Activity: Leaving out every line before the one with "The width and height of the screenshot is (612, 344).", write out the rest of the records below exactly.

──────── Task input

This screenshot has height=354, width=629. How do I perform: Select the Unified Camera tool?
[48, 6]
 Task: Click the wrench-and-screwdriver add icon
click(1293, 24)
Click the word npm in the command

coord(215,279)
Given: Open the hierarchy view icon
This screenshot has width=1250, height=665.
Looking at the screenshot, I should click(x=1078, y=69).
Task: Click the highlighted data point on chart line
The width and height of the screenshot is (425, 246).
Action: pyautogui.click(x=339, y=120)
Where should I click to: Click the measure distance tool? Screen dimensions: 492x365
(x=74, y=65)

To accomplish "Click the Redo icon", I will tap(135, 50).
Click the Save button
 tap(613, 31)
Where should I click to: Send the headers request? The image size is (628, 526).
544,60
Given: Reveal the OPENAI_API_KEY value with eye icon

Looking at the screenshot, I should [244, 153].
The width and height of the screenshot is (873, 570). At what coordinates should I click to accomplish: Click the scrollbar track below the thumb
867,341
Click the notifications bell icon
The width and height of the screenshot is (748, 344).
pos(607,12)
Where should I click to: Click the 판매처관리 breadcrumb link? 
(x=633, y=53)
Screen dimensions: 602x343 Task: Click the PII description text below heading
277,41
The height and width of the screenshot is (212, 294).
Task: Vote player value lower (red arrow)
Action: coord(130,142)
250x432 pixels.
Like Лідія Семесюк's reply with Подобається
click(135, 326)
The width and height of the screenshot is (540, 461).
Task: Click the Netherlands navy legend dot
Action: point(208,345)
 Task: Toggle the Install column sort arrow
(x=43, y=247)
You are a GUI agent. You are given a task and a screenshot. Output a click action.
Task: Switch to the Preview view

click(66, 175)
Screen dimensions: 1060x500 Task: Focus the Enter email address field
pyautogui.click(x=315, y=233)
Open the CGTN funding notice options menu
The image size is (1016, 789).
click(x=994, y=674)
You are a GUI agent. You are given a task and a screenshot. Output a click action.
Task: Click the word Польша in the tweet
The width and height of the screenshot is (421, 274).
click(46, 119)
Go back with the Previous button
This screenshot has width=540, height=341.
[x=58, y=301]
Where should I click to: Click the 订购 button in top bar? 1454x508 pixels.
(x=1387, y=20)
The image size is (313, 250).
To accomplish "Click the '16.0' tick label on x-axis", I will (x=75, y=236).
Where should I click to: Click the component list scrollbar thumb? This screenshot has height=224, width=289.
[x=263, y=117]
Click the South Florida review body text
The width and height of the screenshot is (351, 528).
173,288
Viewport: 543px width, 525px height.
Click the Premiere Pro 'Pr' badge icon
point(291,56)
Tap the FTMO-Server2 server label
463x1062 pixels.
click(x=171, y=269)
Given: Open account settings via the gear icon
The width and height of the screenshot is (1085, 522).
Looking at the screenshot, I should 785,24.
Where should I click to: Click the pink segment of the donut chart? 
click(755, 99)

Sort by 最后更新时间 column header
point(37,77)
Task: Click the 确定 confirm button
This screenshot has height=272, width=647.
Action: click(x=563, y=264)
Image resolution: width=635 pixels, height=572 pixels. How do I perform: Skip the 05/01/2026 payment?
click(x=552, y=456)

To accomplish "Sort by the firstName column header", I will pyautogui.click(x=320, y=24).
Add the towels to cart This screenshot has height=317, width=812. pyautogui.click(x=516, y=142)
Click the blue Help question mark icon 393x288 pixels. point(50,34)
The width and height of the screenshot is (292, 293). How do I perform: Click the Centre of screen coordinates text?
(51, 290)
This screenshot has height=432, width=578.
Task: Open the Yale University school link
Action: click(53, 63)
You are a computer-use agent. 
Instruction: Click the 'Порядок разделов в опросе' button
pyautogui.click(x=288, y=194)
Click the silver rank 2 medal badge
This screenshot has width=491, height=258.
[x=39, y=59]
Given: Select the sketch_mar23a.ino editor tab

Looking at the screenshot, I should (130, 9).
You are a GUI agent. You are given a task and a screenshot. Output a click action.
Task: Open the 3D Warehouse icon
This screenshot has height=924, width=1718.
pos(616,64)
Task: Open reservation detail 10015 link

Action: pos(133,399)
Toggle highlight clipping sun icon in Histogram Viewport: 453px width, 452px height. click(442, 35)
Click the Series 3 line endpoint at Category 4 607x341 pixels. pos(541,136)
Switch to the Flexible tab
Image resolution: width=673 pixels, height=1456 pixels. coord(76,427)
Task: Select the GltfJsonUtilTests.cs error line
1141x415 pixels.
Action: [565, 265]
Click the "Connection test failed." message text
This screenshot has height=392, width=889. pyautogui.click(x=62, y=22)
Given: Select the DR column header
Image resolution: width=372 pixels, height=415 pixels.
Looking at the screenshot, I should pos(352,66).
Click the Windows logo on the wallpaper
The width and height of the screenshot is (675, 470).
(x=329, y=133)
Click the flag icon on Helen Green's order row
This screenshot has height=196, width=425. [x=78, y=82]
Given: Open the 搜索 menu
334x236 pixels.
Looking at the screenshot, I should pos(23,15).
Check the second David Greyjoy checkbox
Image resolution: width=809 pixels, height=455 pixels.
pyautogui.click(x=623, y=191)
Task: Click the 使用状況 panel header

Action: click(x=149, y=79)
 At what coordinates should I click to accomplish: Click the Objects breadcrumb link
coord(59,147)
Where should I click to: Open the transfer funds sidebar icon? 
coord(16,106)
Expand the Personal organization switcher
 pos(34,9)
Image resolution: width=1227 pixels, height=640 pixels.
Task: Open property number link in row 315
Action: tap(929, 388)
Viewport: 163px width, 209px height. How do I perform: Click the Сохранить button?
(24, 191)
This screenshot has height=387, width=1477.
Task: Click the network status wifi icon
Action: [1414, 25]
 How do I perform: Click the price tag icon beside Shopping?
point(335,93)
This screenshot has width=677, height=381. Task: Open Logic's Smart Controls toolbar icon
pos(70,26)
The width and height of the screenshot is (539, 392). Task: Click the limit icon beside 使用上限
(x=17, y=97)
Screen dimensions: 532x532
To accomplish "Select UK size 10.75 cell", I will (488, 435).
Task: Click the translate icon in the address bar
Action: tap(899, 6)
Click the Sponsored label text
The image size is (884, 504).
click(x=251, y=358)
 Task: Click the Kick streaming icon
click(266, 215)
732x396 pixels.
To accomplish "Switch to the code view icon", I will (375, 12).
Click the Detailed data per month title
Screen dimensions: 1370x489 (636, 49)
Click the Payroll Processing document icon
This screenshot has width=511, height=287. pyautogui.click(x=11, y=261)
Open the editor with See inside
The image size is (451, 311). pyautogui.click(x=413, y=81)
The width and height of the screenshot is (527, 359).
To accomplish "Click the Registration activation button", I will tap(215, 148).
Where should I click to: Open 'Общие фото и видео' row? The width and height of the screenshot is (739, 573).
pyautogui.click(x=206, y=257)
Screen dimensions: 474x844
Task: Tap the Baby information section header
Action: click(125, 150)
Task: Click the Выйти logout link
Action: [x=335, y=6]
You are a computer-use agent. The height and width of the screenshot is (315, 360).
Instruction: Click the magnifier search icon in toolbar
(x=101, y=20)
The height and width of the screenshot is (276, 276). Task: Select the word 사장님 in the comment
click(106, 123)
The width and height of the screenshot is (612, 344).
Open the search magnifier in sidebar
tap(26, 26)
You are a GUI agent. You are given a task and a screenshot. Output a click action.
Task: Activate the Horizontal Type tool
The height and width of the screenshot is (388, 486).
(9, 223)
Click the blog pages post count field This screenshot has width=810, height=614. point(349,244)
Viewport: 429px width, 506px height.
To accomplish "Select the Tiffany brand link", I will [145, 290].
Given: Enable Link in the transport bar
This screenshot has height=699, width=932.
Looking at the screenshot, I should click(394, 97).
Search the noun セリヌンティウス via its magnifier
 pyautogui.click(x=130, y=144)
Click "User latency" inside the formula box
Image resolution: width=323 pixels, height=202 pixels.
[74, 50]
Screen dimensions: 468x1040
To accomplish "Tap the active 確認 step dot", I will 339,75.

────────────────

Expected answer:
The width and height of the screenshot is (612, 344).
Open the search magnifier in sidebar
tap(26, 26)
You are a GUI agent. You are given a task and a screenshot. Output a click action.
Task: Activate the Horizontal Type tool
The height and width of the screenshot is (388, 486).
(9, 223)
Click the blog pages post count field This screenshot has width=810, height=614. point(349,244)
Viewport: 429px width, 506px height.
To accomplish "Select the Tiffany brand link", I will [145, 290].
Given: Enable Link in the transport bar
This screenshot has height=699, width=932.
Looking at the screenshot, I should click(394, 97).
Search the noun セリヌンティウス via its magnifier
 pyautogui.click(x=130, y=144)
Click "User latency" inside the formula box
Image resolution: width=323 pixels, height=202 pixels.
[74, 50]
Screen dimensions: 468x1040
To accomplish "Tap the active 確認 step dot", I will 339,75.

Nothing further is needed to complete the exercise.